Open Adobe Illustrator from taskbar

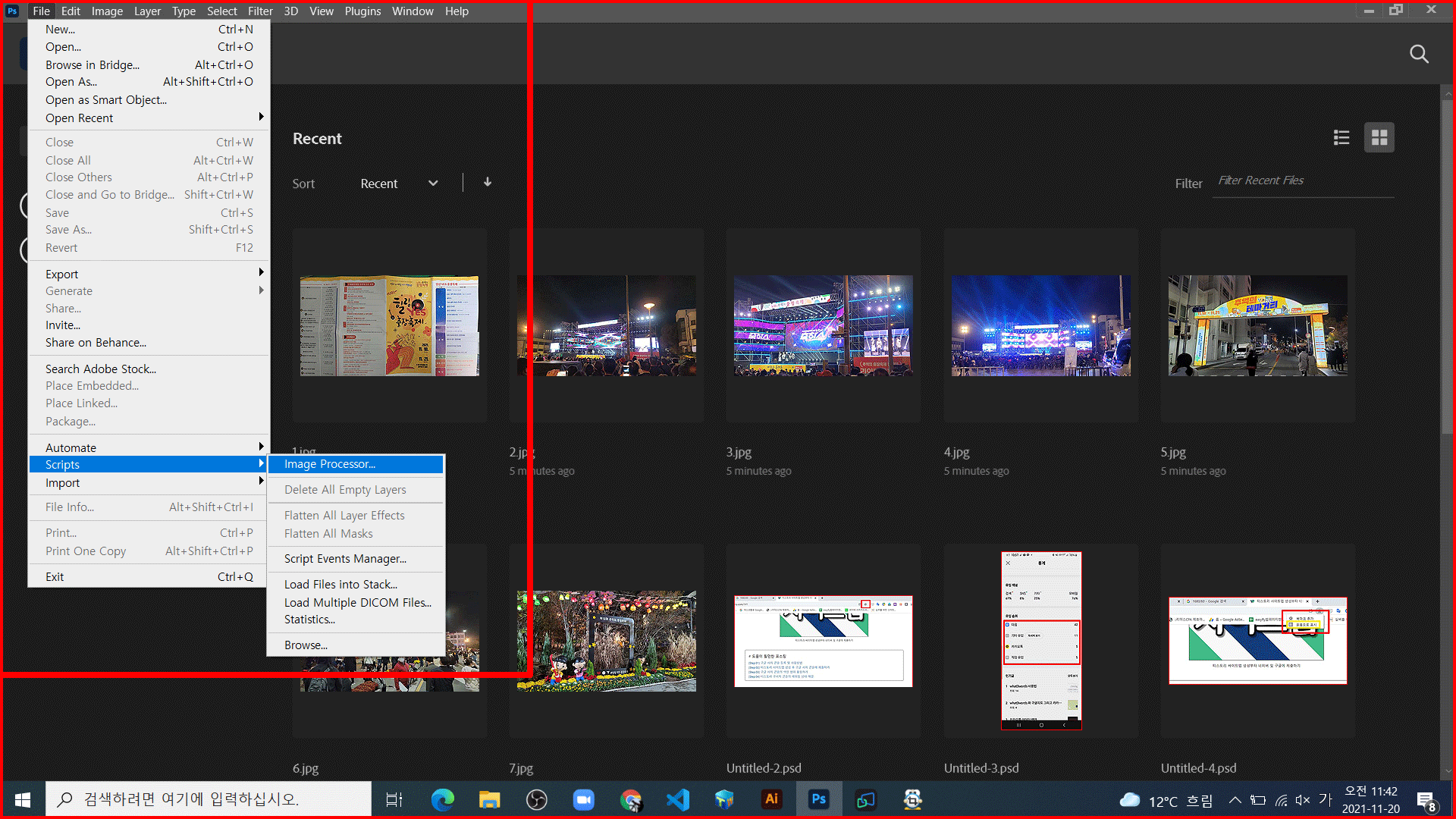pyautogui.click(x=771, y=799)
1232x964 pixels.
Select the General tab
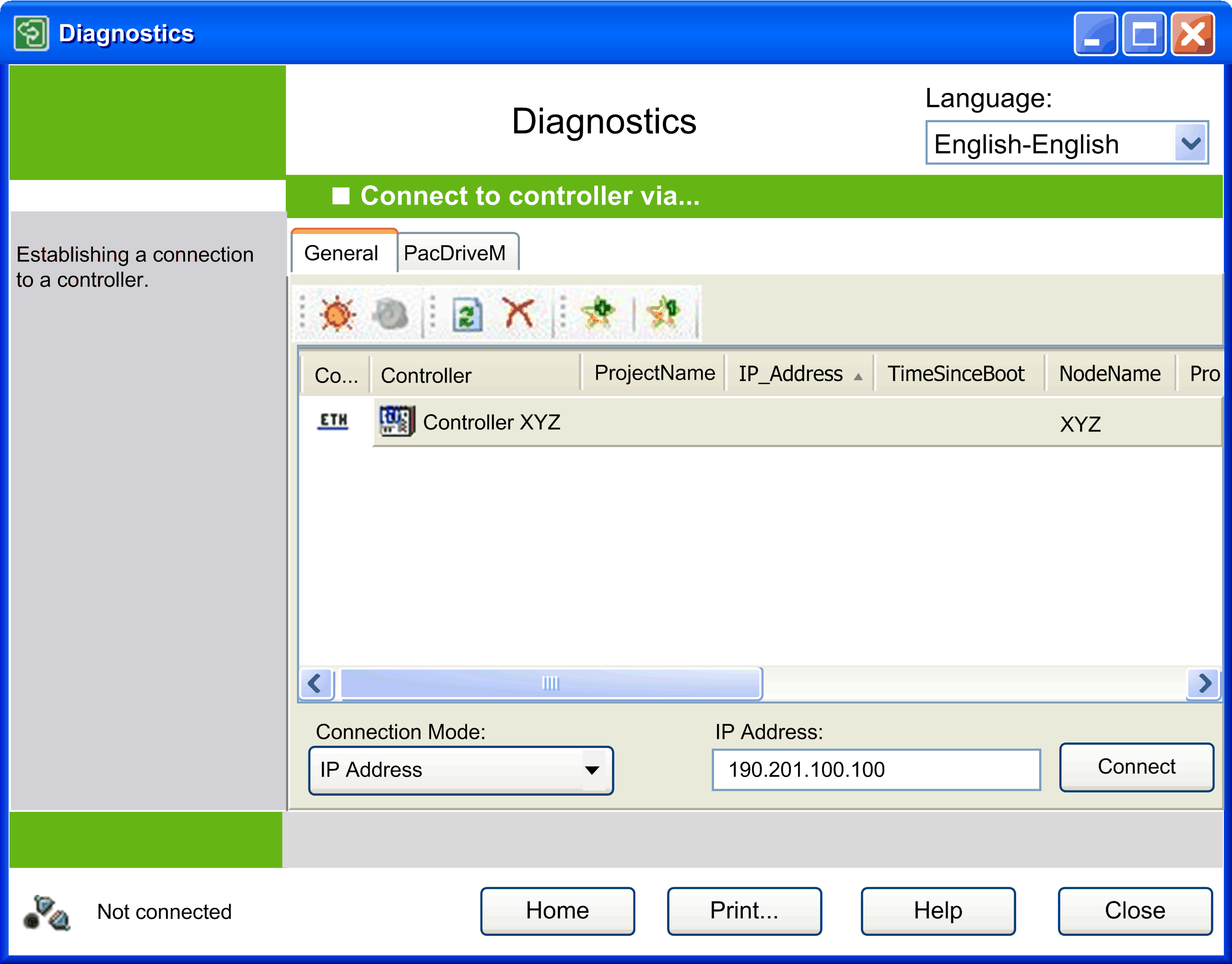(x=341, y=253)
----
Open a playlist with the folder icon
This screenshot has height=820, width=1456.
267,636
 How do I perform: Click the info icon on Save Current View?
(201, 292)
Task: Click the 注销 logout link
----
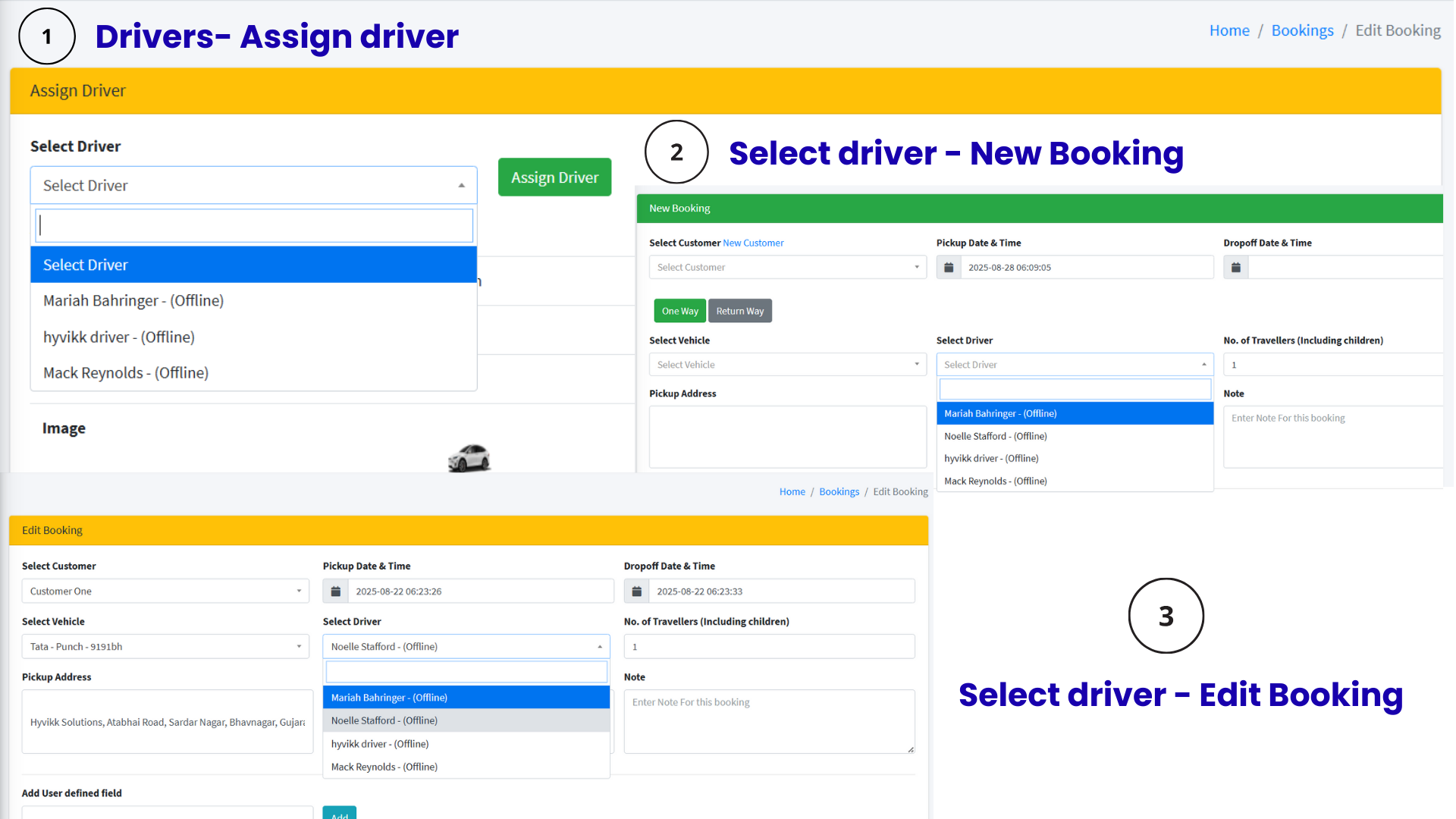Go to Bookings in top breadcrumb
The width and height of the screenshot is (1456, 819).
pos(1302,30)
----
Where the line holding "This screenshot has height=820, width=1456." appears in the listing above, start reproducing exactly, and end with the line holding "Task: Click the 注销 logout link".

• [RESPONSE BELOW]:
This screenshot has height=820, width=1456.
267,636
 How do I perform: Click the info icon on Save Current View?
(201, 292)
Task: Click the 注销 logout link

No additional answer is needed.